M. Quesnay, l’un des aveugles de Saint-Côme, et des plus enragés, trouva les intentions du docteur Procope fort suspectes ; ce médiateur conciliant prêchait la soumission aux chirurgiens pour faire la paix à leurs dépens, et la Faculté avait beau renier les maladresses et les exagérations des Maloët et des Santeul, elle n’en restait pas moins l’ennemie née des chirurgiens. Hunauld pourtant, excédé, comme Procope, de toutes ces disputes, écrivit le Bâillon, pour imposer silence au rétrograde Maloët, au fougueux Santeul, aux chirurgiens clabaudants ; il ne réussit qu’à se faire tancer par un chirurgien d’Orléans, qui le priait de ramasser son « haillon » et de se taire.

Le public s’amusait de ces disputes, et les épigrammes couraient :

Sur son cheval Jean se ruait,
Contre Jean, le cheval ruait,
Et tous deux écumaient de rage.
Mathurin qui par là passait
Dit à l’homme, qu’il connaissait :
Eh ! Jean, montrez-vous le plus sage ![2]

C’est alors qu’on vit s’avancer, pour mater la Rossinante chirurgicale, un écuyer redoutable, qui n’avait que quatre-vingt-huit ans. Ce « Don Quichotte de la Faculté » s’appelait Nicolas Andry ; il établit, dans ses propos de Cléon à Eudoxe, une série de propositions inattaquables, qui affirmaient, démontraient et consacraient la supériorité médicale : 1o. Les chirurgiens ont em-

  1. Octobre 1736, p. 307 et suiv.
  2. Lettres sur les disputes des médecins et des chirurgiens.

======

*CONSIGNE*: Relevez dans le texte de lecture tous les verbes qui disent ce que faisaient les propositions de Nicolas Andry. Les données qui suivent n'ont rien à voir avec le texte de lecture.

*BLOC DE DONNÉES*:
======

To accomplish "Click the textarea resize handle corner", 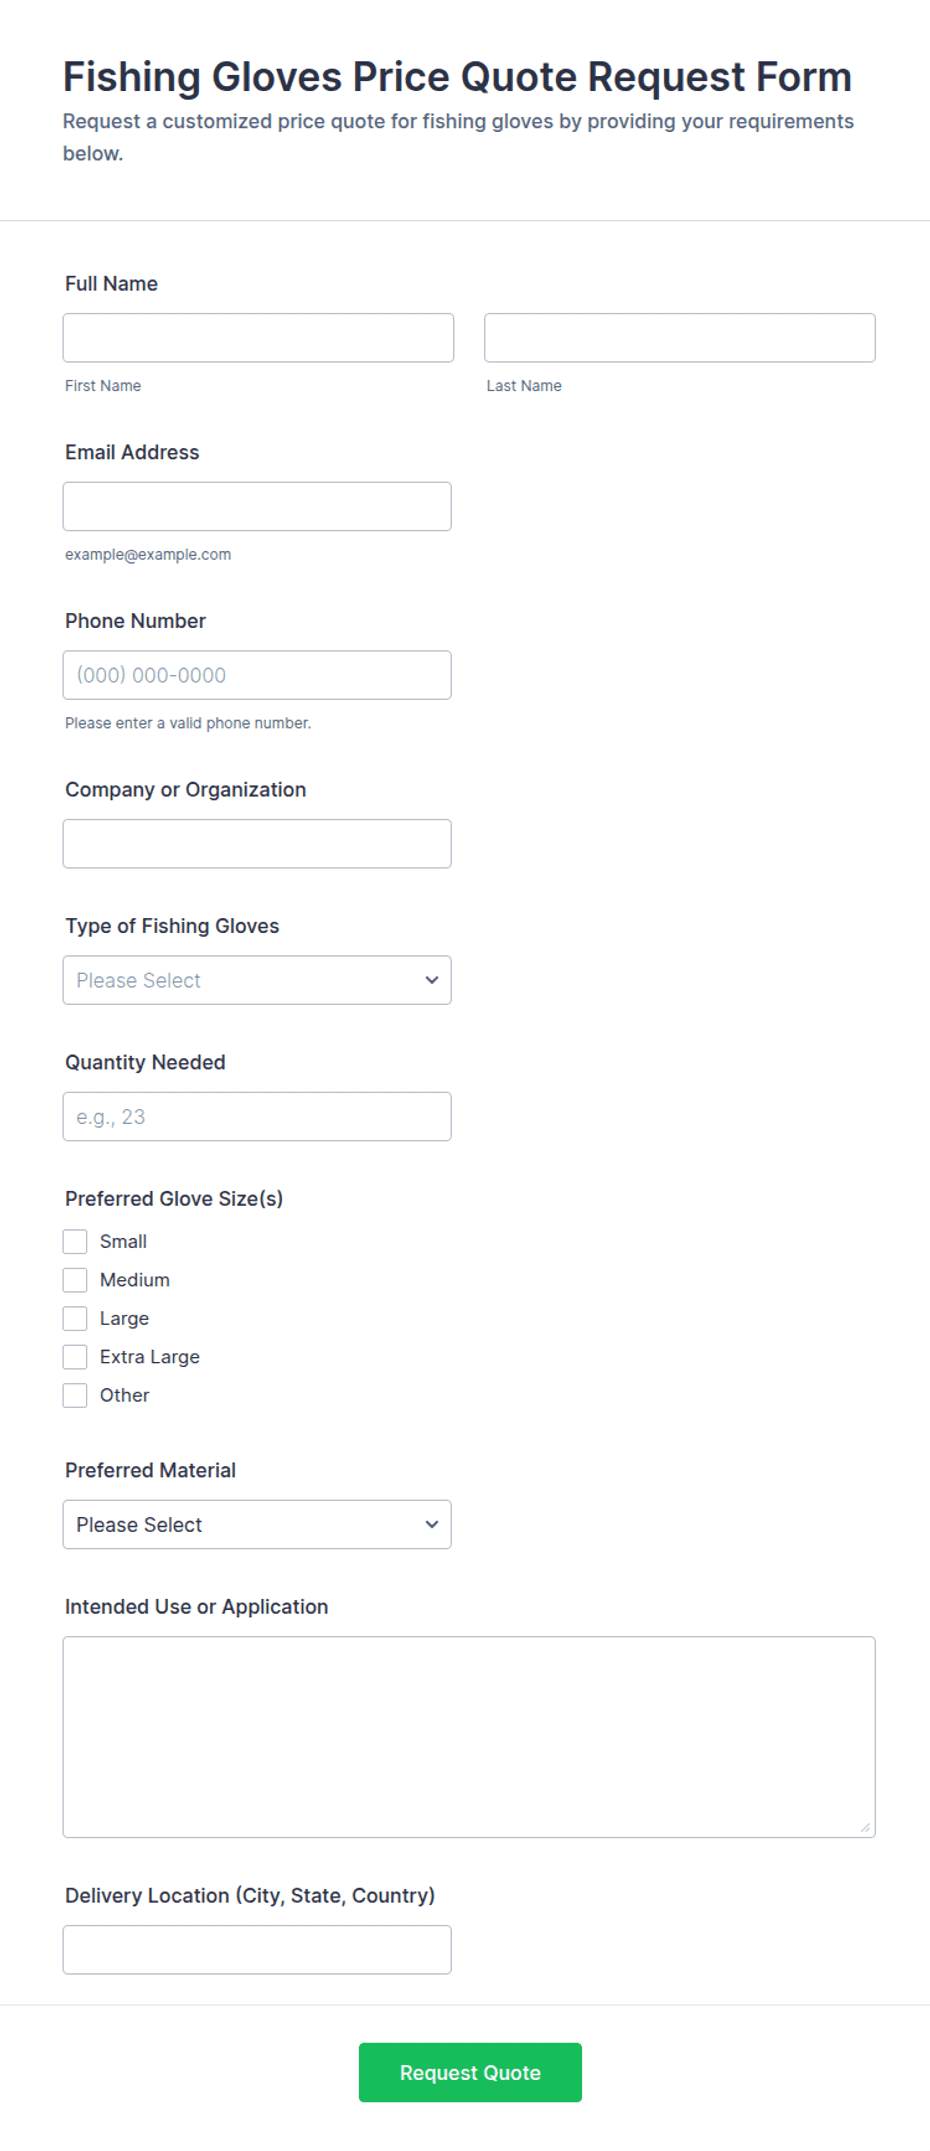I will [x=865, y=1828].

======

*VOTRE RÉPONSE*:
- affirmaient
- démontraient
- consacraient